São Paulo e o encontro com o Ressuscitado

Dom Adelar Baruffi
Bispo de Cruz Alta (RS)

 

            Recordo Bento XVI, que disse que “somos cristãos unicamente se encontramos Cristo” (Audiência Geral, 03/09/2008). Cuidemos para que a vida cristã não seja compreendida a partir de elementos exteriores somente, alguns valores fraternos e o desejo de fazer o bem. De fato, é Cristo a razão de ser de todo o cristão. Os grandes santos, sobretudo São Paulo, nos testemunham isto. A nós, cabe deixarmo-nos tocar por Cristo, na sua Palavra, na Eucaristia e nas pessoas, sobretudo nos mais pobres. Caminharmos com a presença e atuação do Cristo Ressuscitado, todos os dias da vida, isto faz toda a diferença.

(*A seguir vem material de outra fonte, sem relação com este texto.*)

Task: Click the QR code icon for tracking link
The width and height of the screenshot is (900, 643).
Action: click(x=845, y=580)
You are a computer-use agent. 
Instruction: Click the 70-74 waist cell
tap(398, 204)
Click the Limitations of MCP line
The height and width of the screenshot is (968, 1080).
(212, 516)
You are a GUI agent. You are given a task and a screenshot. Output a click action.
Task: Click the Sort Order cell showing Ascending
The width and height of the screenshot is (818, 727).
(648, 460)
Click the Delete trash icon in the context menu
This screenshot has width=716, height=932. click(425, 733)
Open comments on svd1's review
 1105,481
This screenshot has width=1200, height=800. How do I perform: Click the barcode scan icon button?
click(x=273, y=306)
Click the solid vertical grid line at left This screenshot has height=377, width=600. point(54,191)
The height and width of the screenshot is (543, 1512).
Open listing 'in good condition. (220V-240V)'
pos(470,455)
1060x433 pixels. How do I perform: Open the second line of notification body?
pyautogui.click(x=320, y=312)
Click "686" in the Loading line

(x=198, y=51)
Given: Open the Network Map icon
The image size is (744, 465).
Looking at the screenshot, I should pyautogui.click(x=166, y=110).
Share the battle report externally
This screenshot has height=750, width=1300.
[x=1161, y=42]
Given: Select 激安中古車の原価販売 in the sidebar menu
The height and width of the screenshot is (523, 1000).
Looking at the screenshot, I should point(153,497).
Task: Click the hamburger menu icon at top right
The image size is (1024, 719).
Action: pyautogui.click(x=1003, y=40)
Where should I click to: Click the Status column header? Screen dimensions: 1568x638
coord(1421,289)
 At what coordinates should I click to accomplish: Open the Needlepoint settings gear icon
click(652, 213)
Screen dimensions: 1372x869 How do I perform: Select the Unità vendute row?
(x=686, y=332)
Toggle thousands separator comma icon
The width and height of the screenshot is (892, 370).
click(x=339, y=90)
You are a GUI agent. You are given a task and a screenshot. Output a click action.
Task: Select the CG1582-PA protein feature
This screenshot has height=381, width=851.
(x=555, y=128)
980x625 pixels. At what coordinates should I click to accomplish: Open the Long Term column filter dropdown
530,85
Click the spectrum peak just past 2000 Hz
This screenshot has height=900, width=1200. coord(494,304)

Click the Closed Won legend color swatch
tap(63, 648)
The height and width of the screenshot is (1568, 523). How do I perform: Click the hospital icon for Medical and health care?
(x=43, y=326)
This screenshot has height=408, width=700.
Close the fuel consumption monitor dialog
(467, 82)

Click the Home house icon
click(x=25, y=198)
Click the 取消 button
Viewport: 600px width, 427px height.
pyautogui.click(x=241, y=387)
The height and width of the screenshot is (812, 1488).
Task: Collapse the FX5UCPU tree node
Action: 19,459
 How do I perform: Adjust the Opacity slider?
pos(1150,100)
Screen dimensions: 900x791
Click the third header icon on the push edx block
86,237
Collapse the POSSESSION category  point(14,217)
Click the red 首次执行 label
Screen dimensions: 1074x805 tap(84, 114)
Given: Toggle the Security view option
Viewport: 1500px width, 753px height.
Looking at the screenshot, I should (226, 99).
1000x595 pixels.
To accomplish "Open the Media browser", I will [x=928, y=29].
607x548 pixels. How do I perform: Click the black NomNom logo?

            Saulo, bem formado judeu em Jerusalém, de repente percebe-se tocado, no caminho para Damasco, pelo Ressuscitado. Isto foi tão envolvente que começou a considerar “perda” e “esterco” tudo o que antes constituía o seu ideal de vida, a razão de sua existência (cf. Fl 3,7-8). Torna-se cego, não consegue mais ver o que tinha tanta certeza em sua vida, a ponto de ser perseguidor de quem seguia o caminho cristão. Contudo, abre novamente os olhos a partir do seu “sim” no dia do batismo. De fato, o batismo era conhecido como iluminação. Ele dava a fé, a luz capaz de ver o que simplesmente pela razão não se via. O Papa Bento XVI afirma que houve algo do exterior na sua vida, que o atingiu todo: “por um acontecimento, pela presença irresistível do Ressuscitado, da qual nunca poderá sucessivamente duvidar, dado que foi muito forte a evidência do acontecimento, deste encontro” (Audiência Geral, 03/09/2008). Claro, desde fora, mudou-o internamente. O que aconteceu foi a morte e ressurreição para ele mesmo. “Morreu uma sua existência e outra nova nasceu em Cristo Ressuscitado” (Bento XVI, 03/09/2008). O que foi decisivo foi o fato de que “foi alcançado por Cristo Jesus. Irmãos, não penso que eu mesmo já o tenha alcançado, mas uma coisa faço: esquecendo-me das coisas que ficaram para trás e avançando para as que estão adiante” (Fl 3,12-13).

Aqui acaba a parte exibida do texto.